Each line starting at the one that contains "Open the Recycle Bin icon" and ending at the one that contains "Given: Collapse the" must be returned exactly, and the rest of the listing is left out.
*** Opening Data records ***
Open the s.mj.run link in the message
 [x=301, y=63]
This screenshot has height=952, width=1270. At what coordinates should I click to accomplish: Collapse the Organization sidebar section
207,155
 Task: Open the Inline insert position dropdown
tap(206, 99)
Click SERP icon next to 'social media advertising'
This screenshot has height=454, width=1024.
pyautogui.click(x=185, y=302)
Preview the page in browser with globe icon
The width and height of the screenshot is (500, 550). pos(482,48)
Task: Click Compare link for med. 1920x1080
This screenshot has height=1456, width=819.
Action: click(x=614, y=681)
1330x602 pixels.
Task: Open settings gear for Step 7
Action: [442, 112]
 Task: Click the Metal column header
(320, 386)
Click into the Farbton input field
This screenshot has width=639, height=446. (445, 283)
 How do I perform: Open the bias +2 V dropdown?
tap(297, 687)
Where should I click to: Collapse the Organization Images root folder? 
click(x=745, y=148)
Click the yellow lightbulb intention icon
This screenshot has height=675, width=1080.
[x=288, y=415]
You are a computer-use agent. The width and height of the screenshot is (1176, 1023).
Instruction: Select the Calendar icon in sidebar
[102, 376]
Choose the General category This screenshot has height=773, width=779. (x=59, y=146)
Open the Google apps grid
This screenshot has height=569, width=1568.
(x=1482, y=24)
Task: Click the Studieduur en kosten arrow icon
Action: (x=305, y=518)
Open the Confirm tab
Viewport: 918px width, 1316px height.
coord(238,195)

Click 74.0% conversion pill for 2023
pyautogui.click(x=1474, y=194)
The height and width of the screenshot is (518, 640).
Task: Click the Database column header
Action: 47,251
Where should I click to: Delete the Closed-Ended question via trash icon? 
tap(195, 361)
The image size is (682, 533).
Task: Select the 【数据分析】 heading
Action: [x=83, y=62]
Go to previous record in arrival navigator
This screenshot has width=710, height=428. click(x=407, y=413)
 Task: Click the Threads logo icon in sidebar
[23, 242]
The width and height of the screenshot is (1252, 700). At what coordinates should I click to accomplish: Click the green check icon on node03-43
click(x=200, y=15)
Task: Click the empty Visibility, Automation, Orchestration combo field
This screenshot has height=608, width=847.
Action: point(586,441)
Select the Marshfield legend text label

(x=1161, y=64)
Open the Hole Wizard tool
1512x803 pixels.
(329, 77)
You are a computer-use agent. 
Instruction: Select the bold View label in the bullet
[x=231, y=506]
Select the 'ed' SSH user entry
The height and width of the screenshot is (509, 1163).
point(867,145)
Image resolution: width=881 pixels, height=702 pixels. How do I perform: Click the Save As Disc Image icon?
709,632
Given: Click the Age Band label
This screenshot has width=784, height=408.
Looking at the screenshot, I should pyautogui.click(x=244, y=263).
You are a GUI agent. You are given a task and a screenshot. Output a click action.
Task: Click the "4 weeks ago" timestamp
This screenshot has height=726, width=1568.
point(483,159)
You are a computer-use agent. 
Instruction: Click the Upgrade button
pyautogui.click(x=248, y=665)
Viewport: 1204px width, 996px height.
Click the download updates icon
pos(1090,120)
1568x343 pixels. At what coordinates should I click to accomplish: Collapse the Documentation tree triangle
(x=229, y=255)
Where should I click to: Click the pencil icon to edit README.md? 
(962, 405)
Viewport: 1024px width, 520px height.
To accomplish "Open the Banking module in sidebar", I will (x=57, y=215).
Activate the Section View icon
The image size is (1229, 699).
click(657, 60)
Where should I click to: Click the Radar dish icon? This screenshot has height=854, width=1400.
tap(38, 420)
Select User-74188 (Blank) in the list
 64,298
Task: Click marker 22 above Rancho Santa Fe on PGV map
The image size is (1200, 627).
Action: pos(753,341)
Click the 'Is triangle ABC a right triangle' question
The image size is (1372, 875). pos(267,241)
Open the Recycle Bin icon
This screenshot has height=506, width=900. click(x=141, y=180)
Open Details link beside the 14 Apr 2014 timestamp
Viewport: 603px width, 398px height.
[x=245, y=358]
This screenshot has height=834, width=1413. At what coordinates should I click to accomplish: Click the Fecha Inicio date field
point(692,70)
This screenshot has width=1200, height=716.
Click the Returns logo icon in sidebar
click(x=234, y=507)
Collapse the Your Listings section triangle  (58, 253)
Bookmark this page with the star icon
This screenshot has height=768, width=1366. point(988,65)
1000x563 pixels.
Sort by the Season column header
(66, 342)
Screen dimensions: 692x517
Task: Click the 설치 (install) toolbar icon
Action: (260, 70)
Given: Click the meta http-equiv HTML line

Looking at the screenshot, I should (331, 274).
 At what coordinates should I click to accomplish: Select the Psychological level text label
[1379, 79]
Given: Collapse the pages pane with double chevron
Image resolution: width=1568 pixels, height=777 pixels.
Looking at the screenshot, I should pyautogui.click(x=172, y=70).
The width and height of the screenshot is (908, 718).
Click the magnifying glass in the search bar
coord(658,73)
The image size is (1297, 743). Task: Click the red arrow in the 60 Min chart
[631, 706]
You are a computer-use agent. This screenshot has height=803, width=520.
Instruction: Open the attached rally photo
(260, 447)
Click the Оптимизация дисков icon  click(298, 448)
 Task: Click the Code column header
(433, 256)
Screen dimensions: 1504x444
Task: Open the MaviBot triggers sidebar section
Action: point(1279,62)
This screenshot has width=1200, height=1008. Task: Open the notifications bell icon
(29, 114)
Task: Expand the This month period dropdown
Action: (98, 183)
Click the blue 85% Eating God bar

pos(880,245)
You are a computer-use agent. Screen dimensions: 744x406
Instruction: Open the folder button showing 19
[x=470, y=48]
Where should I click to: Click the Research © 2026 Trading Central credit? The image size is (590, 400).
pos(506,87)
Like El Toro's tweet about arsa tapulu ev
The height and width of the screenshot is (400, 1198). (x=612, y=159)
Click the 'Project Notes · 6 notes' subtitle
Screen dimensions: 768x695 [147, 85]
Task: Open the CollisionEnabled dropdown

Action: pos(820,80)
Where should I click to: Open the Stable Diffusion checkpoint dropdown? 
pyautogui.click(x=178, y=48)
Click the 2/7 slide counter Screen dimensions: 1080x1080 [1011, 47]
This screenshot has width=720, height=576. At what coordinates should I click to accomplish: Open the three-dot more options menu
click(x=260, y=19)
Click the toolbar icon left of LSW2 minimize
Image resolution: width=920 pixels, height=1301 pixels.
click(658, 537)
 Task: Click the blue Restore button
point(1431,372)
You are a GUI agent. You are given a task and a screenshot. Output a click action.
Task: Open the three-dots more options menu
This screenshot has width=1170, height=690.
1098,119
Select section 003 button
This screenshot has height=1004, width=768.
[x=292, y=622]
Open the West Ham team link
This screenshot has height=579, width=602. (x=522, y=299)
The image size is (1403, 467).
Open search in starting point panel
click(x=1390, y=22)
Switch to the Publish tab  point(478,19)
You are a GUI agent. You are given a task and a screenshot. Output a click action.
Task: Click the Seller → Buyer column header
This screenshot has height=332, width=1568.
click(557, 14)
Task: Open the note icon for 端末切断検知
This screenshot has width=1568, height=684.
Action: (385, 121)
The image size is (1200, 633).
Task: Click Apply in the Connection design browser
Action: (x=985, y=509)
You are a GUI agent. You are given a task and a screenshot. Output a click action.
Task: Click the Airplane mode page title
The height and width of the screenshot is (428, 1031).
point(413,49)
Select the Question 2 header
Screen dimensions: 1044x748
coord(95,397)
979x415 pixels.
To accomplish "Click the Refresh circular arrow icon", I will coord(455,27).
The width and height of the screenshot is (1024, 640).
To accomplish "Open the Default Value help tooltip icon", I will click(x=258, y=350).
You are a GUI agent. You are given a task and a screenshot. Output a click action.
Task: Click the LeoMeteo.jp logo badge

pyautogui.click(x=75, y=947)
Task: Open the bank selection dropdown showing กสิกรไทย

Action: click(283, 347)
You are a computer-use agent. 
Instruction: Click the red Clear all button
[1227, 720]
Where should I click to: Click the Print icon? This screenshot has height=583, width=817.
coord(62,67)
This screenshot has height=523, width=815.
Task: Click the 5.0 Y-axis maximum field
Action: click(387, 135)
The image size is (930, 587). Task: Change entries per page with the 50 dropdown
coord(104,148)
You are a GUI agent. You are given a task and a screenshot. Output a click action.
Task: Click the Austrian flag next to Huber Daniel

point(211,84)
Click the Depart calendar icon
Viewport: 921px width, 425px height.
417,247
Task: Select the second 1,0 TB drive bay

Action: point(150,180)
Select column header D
*** Closing Data records ***
**Response area:**
Open the Recycle Bin icon
This screenshot has height=506, width=900. click(x=141, y=180)
Open Details link beside the 14 Apr 2014 timestamp
Viewport: 603px width, 398px height.
[x=245, y=358]
This screenshot has height=834, width=1413. At what coordinates should I click to accomplish: Click the Fecha Inicio date field
point(692,70)
This screenshot has width=1200, height=716.
Click the Returns logo icon in sidebar
click(x=234, y=507)
Collapse the Your Listings section triangle  (58, 253)
Bookmark this page with the star icon
This screenshot has height=768, width=1366. point(988,65)
1000x563 pixels.
Sort by the Season column header
(66, 342)
Screen dimensions: 692x517
Task: Click the 설치 (install) toolbar icon
Action: (260, 70)
Given: Click the meta http-equiv HTML line

Looking at the screenshot, I should (331, 274).
 At what coordinates should I click to accomplish: Select the Psychological level text label
[1379, 79]
Given: Collapse the pages pane with double chevron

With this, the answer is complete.